Sarah is now having annual MRI scans and her tumour remains stable. In September 2020, she and her family took part in the Brain Tumour Research Walk of Hope, raising nearly £700 for the charity.

Now, Sarah is sharing her brain tumour experience, to help encourage people to be aware of their eye health and to get checked up if something seems wrong.

She said: “I put off going to the optician for ages. Now, I’m much more aware that a problem with your eyesight might be an indication of something serious. With hindsight, I wish I’d gone to Specsavers sooner. I’ve no doubt that that routine check-up saved my life.

“After my surgery, I went back to the optician with a card and flowers, to say thank you for my quick referral to hospital.

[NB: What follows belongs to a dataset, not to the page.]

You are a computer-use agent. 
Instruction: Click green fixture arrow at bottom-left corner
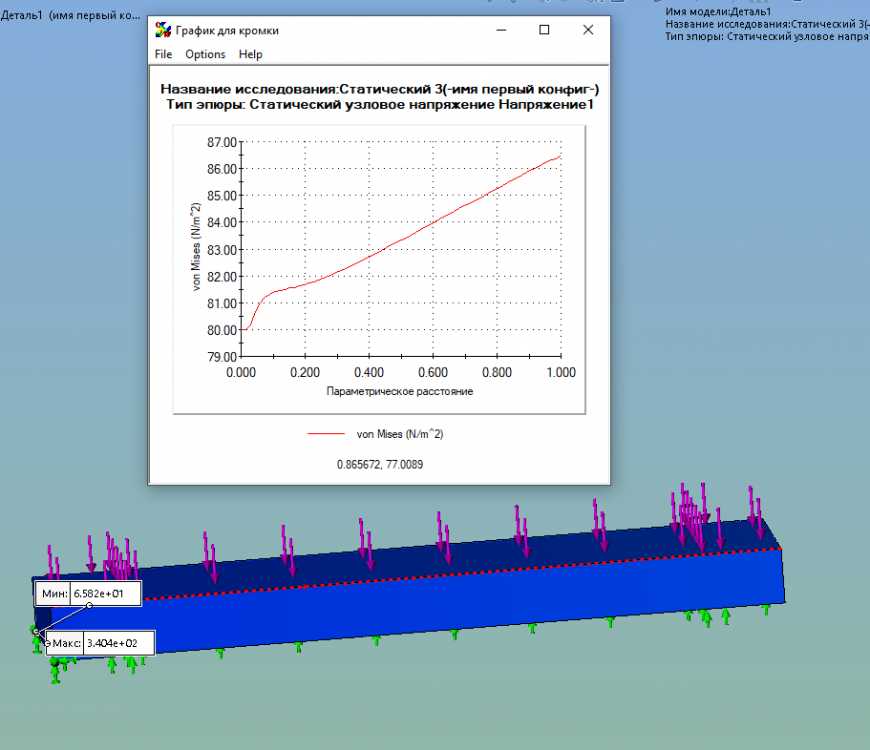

Even though it was scary at the time, without my urgent appointment, my brain tumour diagnosis may have come too late and the consequences don’t bear thinking about.”

National Eye Health Awareness week takes place from September 20 to 26 and aims to inspire and educate people on the importance of eye health and why they should go for regular sight tests.

Hugh Adams, Head of Stakeholder Relations at Brain Tumour Research said: “We regularly hear from patients who have been sent by an optician to their hospital eye clinic or even local neuroscience department for rapid diagnostic tests and treatment. Opticians are able to detect a build-up of pressure in the brain which can be an early sign of a brain tumour.

“We were so sorry to learn about Sarah’s ordeal but pleased that she is on the road to recovery, thanks to the swift action of her optician and the skill and expertise of the surgeons who treated her. We thank her for sharing her story to help raise awareness this National Eye Health Awareness Week.”

Brain tumours kill more children and adults under the age of 40 than any other cancer yet historically just 1 per cent of the national spend on cancer research has been allocated to this devastating disease.

Brain Tumour Research funds sustainable research at dedicated centres in the UK. It also campaigns for the Government and the larger cancer charities to invest more in research into brain tumours in order to speed up new treatments for patients and, ultimately, to find a cure. The charity is calling for a national annual spend of £35 million in order to improve survival rates and patient outcomes in line with other cancers such as breast cancer and leukaemia and is also campaigning for greater repurposing of drugs.